I'm not very enthusiastic about trying repair this with a dutchmen. I think corecting the wood movement problem and replacing the center board is the best option long term even though it will take a considerable amount of work, I would also check the replacement board's moisture content before installing it.

Here's a famous woodworker's article about table tops and wood movement. It's one of the best articles I've seen.

https://www.finewoodworking.com/media/TabletopsFlat.pdf


----------



## SCOTSMAN (Aug 1, 2008)

See what Norn Abram did with cracks on a table top he filled them with black epoxy.Epoxy added to old toner from a printer seemingly works great, but try it on scrap first it finished beautifully when he did it looks just like a part of the wood as God intended.. Or you can buy the black past additive it aint expensive added to clear epoxy. Alistair


----------



## runswithscissors (Nov 8, 2012)

A soft filler, such as bees wax, or the colored crayons used for matching different wood species, should allow wood movement and take care of your present problem. I'm wondering if bees wax could even be colored with some sort of dye or stain to match the various colors in your juniper. (I love working with that stuff because of the smell!)


----------



## runswithscissors (Nov 8, 2012)

Sorry, duplicate post. I wish these could be erased.


----------



## redryder (Nov 28, 2009)

This rustic work is probably my favorite kind to build.

The following is just my 2cents worth:

I read your whole blog on the table build (nicely written). I suspect you have a lot of time in this table especially the base. I think this table is toast. Unless you really can ever get over those cracks. This will be a great learning experience. The older I get, the more research I do before I dive into a project that I am not that familiar with. I hate to mess up. (see the above comments and suggestions on wood movement and reason for failure). The above video link is quick but to the point. There are others that show more detail leading up to the pinning of the ends. Your blog suggests a lack of experience with the router and practice should be used before your next table to get the ends to line up. There is also a lot of good info on doing glue-ups and the best way to attach the base to the top for stability and easy removal when you want to move the whole thing.
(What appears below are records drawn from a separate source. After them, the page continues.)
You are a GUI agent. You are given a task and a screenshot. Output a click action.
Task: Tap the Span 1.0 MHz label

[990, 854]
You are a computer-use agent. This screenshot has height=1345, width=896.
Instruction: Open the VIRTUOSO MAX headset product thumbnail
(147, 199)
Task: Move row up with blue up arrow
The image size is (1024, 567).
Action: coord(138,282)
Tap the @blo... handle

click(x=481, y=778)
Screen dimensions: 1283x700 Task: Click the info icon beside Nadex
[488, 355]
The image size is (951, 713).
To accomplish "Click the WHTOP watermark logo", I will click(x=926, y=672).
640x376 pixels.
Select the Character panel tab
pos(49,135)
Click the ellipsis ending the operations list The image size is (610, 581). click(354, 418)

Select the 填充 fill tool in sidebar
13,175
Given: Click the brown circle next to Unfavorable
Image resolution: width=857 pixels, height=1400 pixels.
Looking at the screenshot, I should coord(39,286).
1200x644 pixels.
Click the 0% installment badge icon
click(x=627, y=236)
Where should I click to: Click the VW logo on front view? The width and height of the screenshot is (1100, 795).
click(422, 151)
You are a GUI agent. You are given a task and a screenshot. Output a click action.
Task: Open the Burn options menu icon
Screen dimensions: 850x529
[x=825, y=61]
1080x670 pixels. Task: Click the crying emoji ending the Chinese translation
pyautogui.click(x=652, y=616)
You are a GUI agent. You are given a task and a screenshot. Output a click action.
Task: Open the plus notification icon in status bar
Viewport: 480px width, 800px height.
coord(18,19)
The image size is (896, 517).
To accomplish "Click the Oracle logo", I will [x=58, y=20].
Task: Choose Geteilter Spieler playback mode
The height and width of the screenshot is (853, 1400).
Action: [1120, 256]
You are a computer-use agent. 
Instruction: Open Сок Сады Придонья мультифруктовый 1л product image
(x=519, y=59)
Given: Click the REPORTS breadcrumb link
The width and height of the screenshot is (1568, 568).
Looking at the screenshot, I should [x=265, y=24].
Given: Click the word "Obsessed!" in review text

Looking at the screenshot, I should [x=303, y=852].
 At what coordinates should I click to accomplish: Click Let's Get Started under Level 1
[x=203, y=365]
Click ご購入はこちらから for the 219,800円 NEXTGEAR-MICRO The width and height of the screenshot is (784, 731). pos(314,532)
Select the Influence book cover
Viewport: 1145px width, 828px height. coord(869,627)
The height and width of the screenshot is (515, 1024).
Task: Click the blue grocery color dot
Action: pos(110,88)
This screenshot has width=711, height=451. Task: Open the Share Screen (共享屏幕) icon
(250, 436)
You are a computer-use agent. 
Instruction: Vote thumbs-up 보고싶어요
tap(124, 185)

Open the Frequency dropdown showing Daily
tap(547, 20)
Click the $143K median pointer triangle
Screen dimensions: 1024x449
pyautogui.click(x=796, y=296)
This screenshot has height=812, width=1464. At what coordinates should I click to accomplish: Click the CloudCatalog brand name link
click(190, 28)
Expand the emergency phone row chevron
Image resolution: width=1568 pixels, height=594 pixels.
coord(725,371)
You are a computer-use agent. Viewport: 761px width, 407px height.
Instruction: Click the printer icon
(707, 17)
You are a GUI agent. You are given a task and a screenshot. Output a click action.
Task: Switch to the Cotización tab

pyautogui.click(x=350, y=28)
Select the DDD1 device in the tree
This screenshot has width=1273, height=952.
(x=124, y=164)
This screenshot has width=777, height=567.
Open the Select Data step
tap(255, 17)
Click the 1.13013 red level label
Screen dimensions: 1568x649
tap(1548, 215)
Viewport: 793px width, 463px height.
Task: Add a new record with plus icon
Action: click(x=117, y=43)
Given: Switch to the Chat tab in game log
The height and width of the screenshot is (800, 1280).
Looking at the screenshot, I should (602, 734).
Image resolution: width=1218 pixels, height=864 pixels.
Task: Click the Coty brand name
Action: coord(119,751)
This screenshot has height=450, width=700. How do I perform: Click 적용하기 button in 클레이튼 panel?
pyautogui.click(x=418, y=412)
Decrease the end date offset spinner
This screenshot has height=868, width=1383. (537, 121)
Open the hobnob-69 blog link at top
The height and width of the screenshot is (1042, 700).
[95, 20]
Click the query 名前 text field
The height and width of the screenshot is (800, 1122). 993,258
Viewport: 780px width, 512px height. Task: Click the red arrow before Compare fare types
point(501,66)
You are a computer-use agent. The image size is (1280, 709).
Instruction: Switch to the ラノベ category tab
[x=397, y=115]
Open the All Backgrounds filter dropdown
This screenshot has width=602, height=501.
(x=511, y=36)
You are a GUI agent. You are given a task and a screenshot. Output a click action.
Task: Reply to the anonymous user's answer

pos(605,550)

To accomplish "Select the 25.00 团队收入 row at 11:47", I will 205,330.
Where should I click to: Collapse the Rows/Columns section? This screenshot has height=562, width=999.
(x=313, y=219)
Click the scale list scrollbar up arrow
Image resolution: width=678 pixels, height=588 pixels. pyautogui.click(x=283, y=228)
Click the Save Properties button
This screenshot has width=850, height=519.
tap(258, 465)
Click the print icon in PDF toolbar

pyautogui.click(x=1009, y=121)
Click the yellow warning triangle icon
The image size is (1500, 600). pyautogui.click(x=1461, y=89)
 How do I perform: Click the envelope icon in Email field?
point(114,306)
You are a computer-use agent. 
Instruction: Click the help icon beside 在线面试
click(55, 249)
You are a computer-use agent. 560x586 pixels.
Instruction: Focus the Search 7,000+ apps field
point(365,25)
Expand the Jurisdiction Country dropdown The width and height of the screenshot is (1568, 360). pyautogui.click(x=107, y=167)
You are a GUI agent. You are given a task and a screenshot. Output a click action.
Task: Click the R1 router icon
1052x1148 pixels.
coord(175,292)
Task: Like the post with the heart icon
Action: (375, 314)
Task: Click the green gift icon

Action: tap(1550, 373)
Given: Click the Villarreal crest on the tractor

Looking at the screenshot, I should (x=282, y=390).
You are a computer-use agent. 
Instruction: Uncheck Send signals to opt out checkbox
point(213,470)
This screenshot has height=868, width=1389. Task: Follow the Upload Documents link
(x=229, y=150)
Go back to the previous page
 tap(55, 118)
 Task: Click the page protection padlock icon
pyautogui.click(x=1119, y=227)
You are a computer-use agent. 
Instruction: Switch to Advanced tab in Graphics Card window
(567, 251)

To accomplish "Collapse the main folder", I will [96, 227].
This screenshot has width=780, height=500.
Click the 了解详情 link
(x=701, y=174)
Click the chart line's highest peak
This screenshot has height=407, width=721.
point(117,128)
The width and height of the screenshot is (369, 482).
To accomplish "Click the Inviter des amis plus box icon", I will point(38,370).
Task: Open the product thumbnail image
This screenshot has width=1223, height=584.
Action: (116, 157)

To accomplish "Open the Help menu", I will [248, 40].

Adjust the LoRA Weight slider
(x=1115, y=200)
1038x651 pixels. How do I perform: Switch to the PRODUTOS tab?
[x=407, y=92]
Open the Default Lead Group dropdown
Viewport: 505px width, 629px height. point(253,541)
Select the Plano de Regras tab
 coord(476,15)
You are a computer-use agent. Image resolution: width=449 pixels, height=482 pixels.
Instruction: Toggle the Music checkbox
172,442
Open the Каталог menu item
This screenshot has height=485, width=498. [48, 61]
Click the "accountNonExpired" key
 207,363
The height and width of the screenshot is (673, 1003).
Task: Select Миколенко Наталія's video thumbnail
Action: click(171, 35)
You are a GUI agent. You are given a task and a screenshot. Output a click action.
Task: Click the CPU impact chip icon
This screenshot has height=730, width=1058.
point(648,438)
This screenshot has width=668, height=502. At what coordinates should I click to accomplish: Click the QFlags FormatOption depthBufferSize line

The table in your original project is definitely a looker. I can see why your customer was satisfied. He seems easy to please. Remember: R & D (heavy on the research)
Good luck. You don't sound like a guy who quits….....................


----------



## TZH (Oct 20, 2009)

Once again, I have to thank everyone for your input, ideas, suggestions, and recommendations. It definitely has been a learning experience for me, and this is just one of the MANY reasons I love LJs. You guys are, as my kids used to say (pretty passe' from what I hear now) the BOMB.

I've pretty much resolved myself to re-doing the entire tabletop to address the cracking which means taking it completely apart and starting over, hopefully with the same wood except for the two pieces that are already cracked.

YouTube is also a wonderful thing to do additional R&D. I just wish I'd have thought of that before I started on this project.

So, with all your input being kept in mind, a visit to all the resources you've provided, along with those I happened upon as a direct result of ideas that came to mind as I read and re-read your posts, and a firm determination to de-construct my mess up and re-doing it right, my next step is to talk to the client to see when he wants me to start. Actually, I'm looking forward to this.

TZH


----------



## a1Jim (Aug 9, 2008)

Good for you Ted 
We are always tempted to take the easy way out, but that's not always the best way to get the job done. We have to put ourselves in our customers shoes and do what's right for them.


----------